DIRECTIONS FOR THIS TASK: Which lines run from the one containing "Task: Choose the 5m interval button" through the last line of the records? Copy them exactly, leaving pictures out.

Items listed in a dataset:
____________________

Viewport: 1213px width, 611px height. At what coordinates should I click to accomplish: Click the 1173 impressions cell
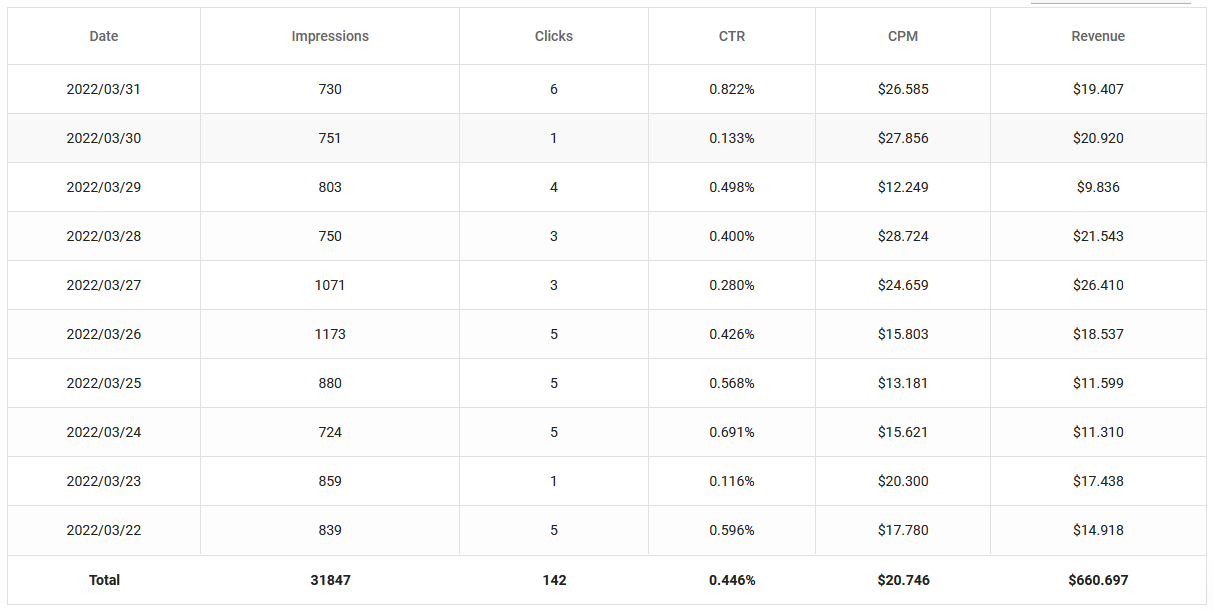coord(330,334)
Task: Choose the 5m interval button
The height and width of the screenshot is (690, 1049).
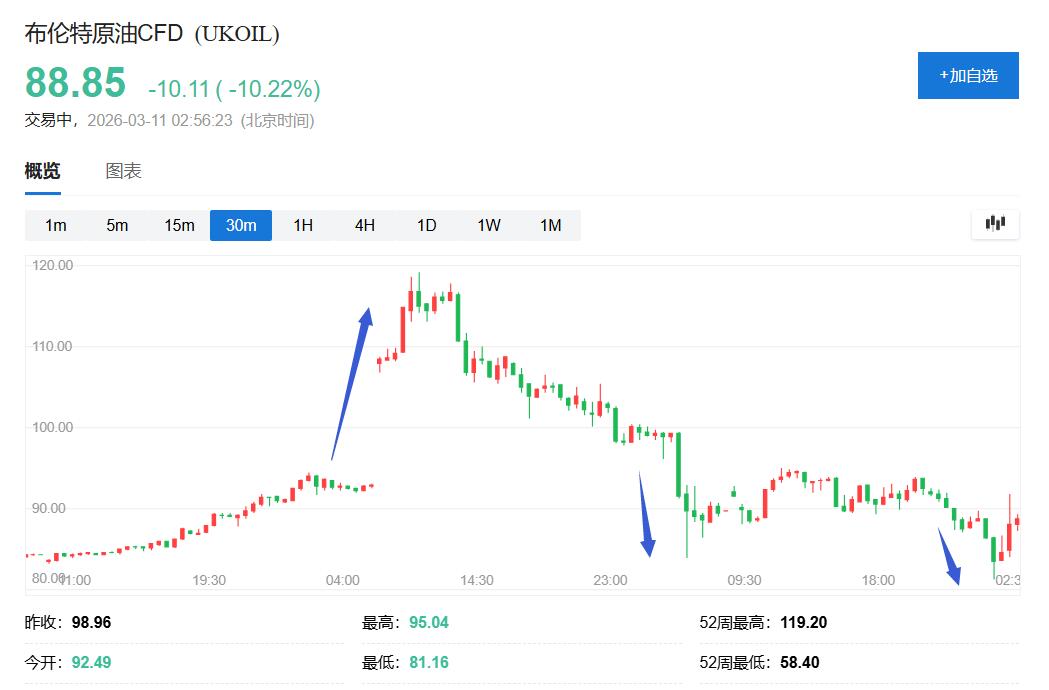Action: [117, 225]
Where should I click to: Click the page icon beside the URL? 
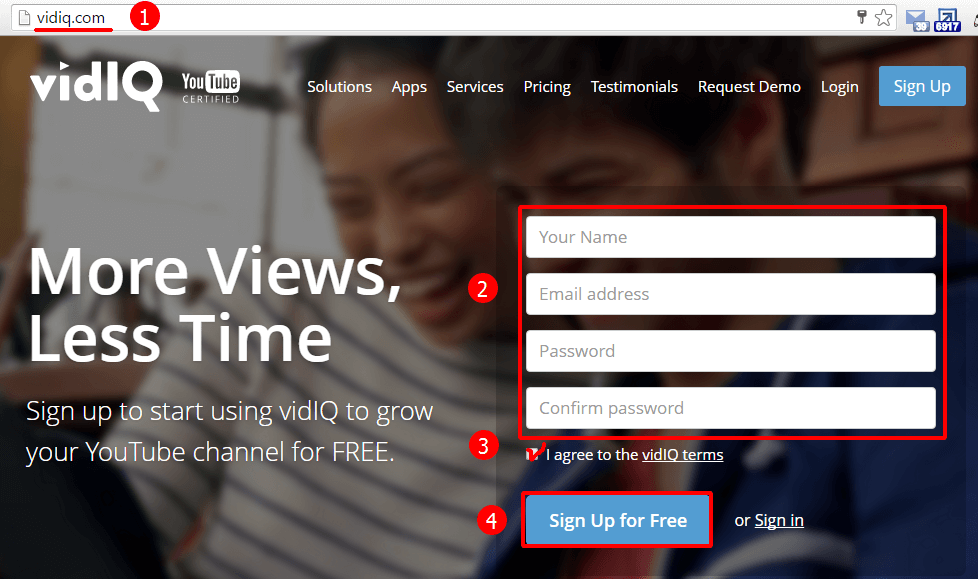pyautogui.click(x=22, y=17)
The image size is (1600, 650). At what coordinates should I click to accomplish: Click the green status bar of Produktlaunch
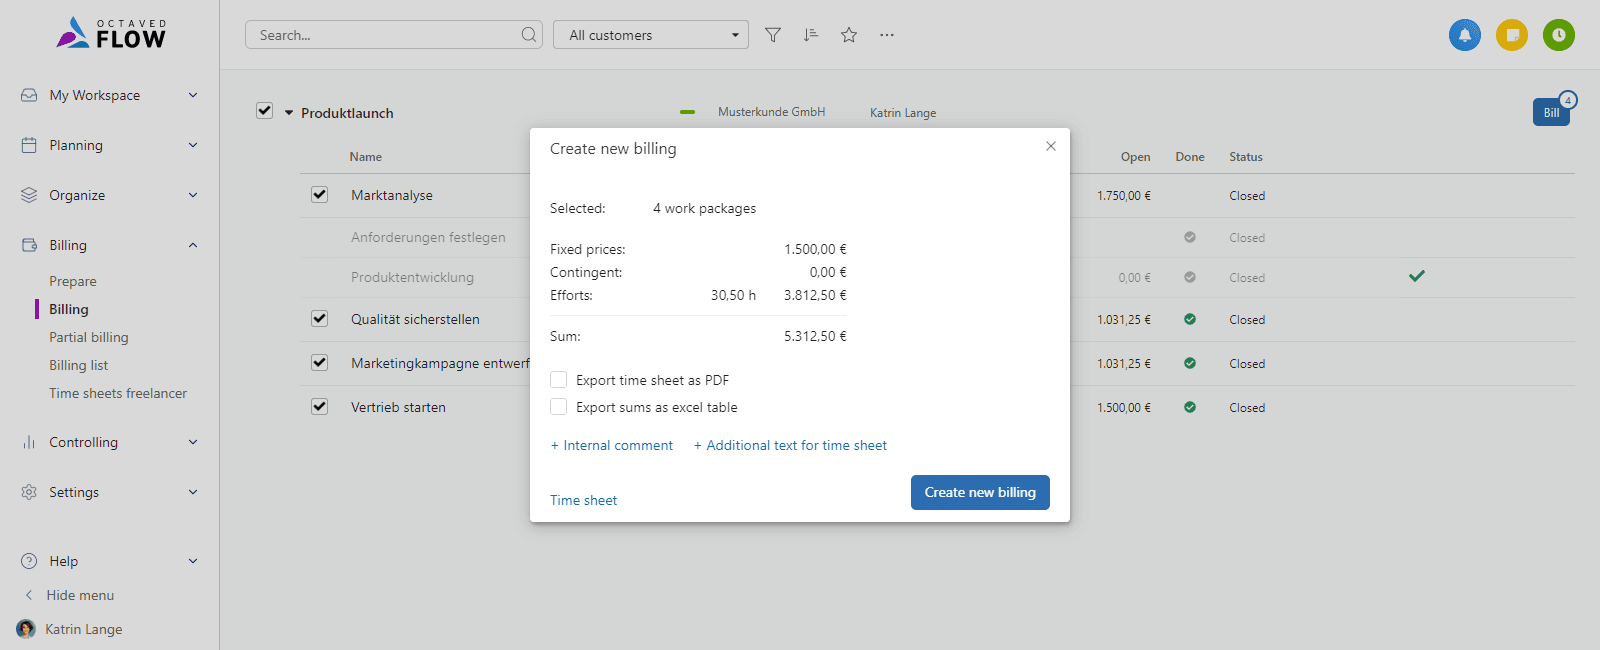click(687, 112)
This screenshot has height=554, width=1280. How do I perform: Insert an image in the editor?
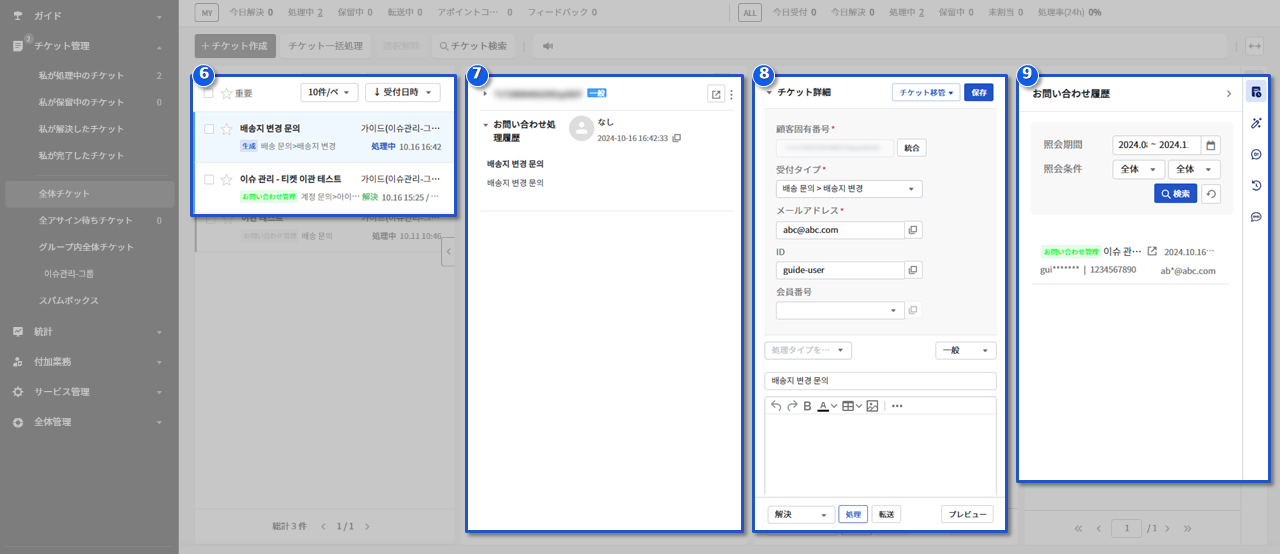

____________________

SOLUTION TO THIS TASK:
Task: Choose the 5m interval button
The height and width of the screenshot is (690, 1049).
Action: [117, 225]
Where should I click to: Click the page icon beside the URL? 
pyautogui.click(x=22, y=17)
The image size is (1600, 650). At what coordinates should I click to accomplish: Click the green status bar of Produktlaunch
click(687, 112)
This screenshot has height=554, width=1280. How do I perform: Insert an image in the editor?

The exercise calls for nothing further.